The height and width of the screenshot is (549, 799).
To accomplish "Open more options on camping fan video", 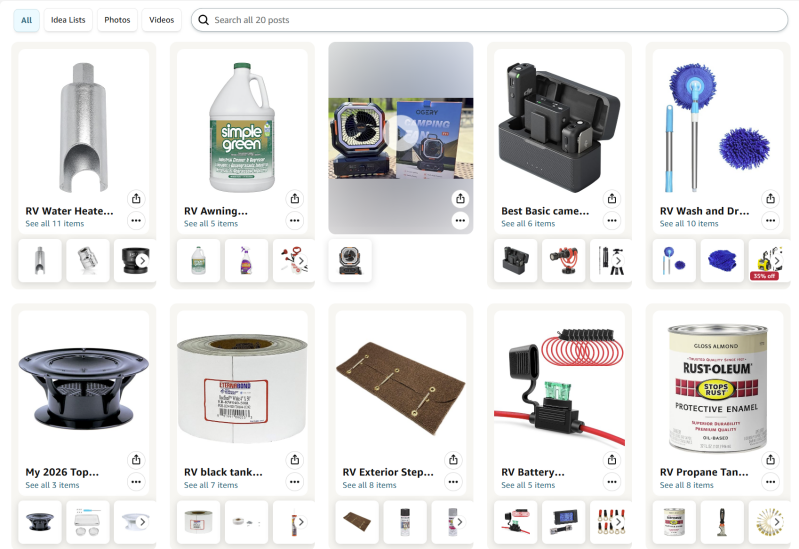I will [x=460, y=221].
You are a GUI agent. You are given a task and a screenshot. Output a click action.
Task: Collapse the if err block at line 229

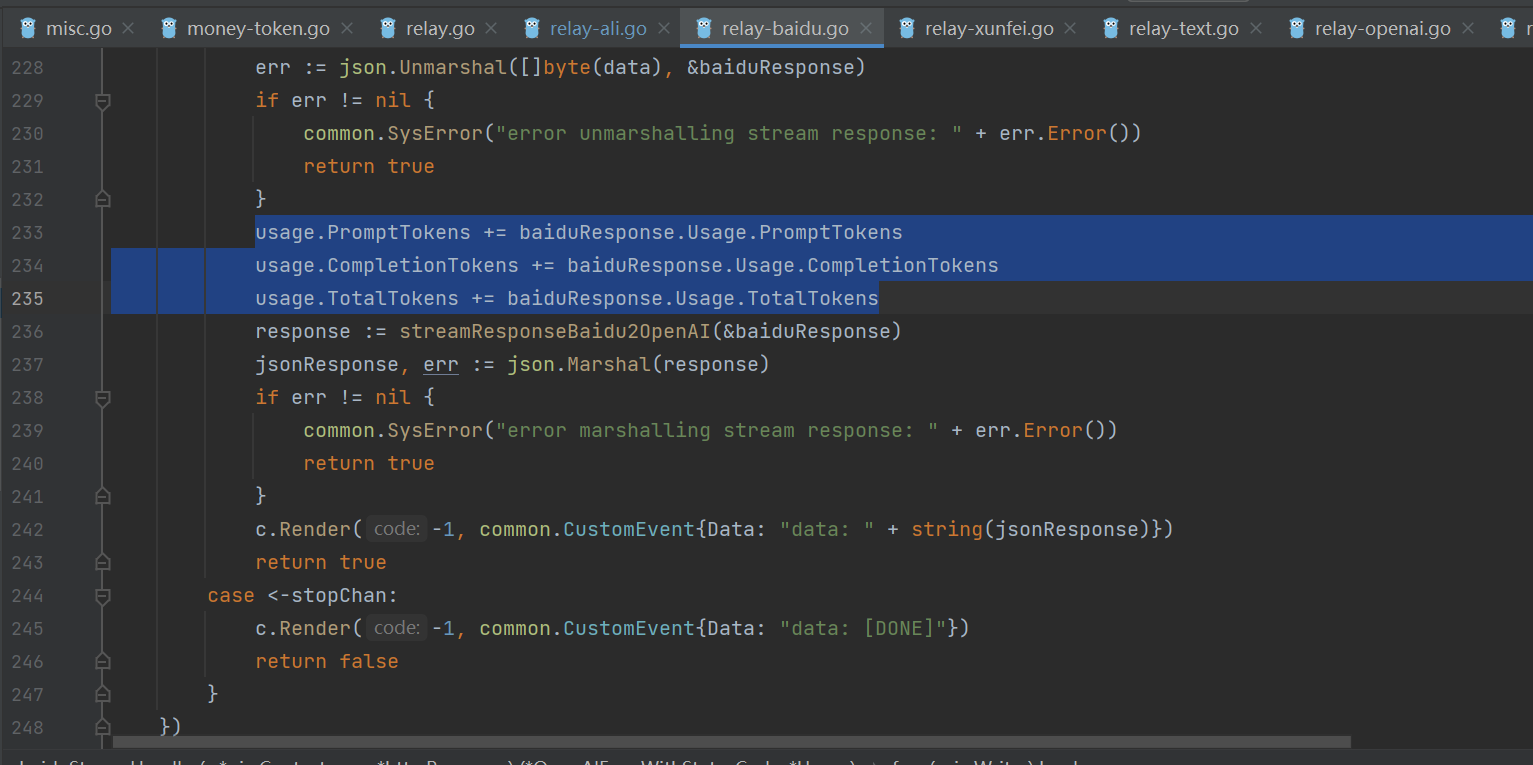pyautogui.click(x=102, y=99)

______________________________

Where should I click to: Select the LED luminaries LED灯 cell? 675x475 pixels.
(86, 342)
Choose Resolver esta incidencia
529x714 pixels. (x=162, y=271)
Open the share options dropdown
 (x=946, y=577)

______________________________

**TASK STATEMENT**.
Pull out the lines of the records from the line with "You are a GUI" up to and including the line with "pyautogui.click(x=102, y=99)", and copy them exactly as they appear, leaving out the pictures.

**PROBLEM SOLUTION**.
You are a GUI agent. You are given a task and a screenshot. Output a click action.
Task: Collapse the if err block at line 229

pyautogui.click(x=102, y=99)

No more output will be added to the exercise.